Megan looks straight into the face of evil -- and finds it sorta dutiful. Responding to one of those Hayekian types who think that deep within any government bureaucracy a purely black heart pumps a statist ichor, she writes:

In this climate, with this cabal leading our country, you somehow look around you and decide that what scares you, the real threat to our democracy is a bunch of civil servants? WHAT THE FUCK DO YOU THINK WE DO?

I am dead serious. What do you think we DO? We sit here, thousands of us, infiltrating the entire nation. Every day we come to work and do something that is scarier than making a mockery of the Constitution, disappearing and torturing people, killing thousands of our own and theirs in a country that wasn’t an aggressor, spying on Americans, evading laws to tilt elections. What the hell could that BE?

§ §

- Prompt 1: Do these statements agree with the excerpt about civil servants? Answer yes or no for each, quoting the words from the excerpt that decide it. (a) Megan is responding to someone the excerpt calls a Hayekian type. (b) The quoted writer says there are hundreds of civil servants. (c) The quoted passage lists spying on Americans among the government's actions.
- Prompt 2: According to the excerpt about civil servants, what does Megan find when she looks straight into the face of evil?

- Given information:
§ §

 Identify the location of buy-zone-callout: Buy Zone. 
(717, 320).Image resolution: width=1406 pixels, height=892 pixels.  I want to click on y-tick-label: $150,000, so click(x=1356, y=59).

§ §

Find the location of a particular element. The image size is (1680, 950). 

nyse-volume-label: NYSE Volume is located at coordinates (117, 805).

§ §

- Result 1:
(a) Yes: "Responding to one of those Hayekian types"
(b) No: "We sit here, thousands of us, infiltrating the entire nation."
(c) Yes: "spying on Americans"

- Result 2: She finds it "sorta dutiful."